The Priest is slow-moving, bent over in a way that makes Amy think he’s absolutely ancient, though his face is no different from the others. His third eye blinks languidly at her as he reaches the end of the line and hands her a small reed-woven basket, full to the brim with star-shaped gold blossoms. Suddenly nervous, Amy thanks him, but he only stares at her for a long moment, the tips of his antennae waving. For a moment it seems like the rustling of the wind in the trees and the distant crunching of footsteps form themselves into words, whispering Welcome, offworlder directly into her mind; but she might be imagining things.
Then the Priest moves away, over towards the cluster of men around the musicians’ stand.
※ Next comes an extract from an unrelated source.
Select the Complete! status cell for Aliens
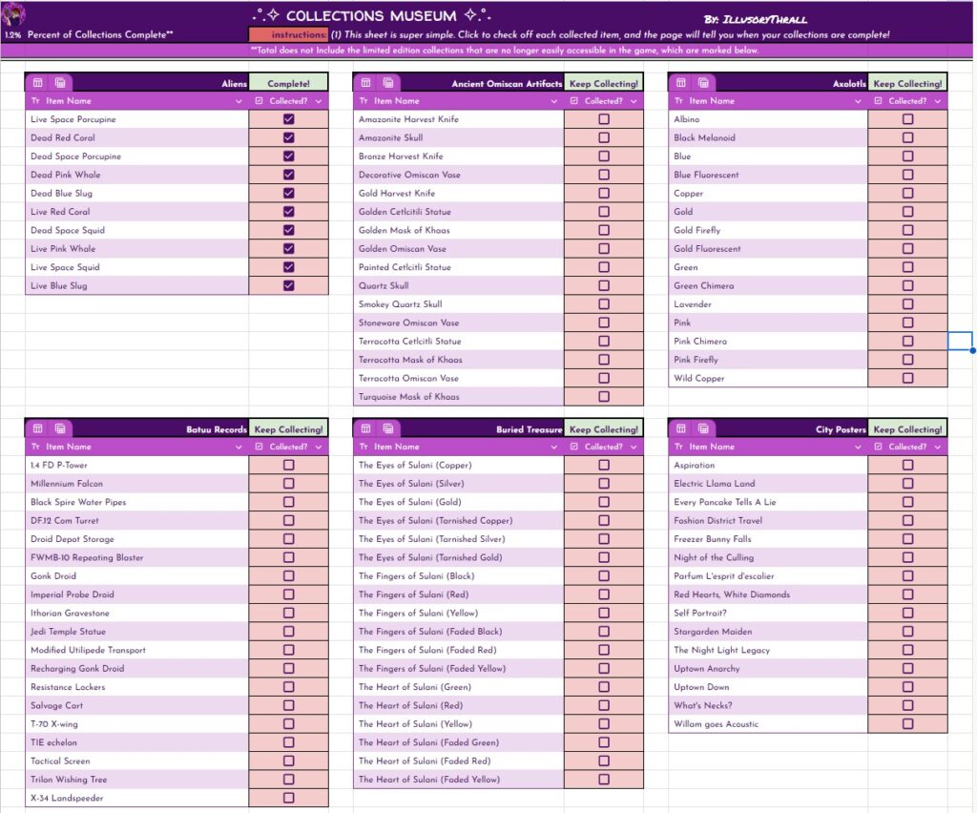 point(288,83)
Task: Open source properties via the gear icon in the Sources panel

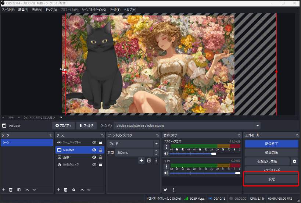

Amy cranes her head, looking for the Doctor, but he seems to have vanished into a group of Parrali clutching sinuous stringed instruments and talking to each other with solemn waggles of their antennae. She starts to go and look for him, but the woman next to her in line tugs at her sleeve with a large seven-fingered hand and shows her how to scatter the flowers from her basket, a few at a time, onto the dusty earth. The blooms lie on the ground for a few seconds; then, as Amy stares in wonder, their threadlike roots start creeping and wriggling into the dust, and the flowers spring upright, turning their petals up to sky.
Then the music strikes up, a whirl of drums and dusky flute, and that’s the last time Amy stands still for the rest of the night.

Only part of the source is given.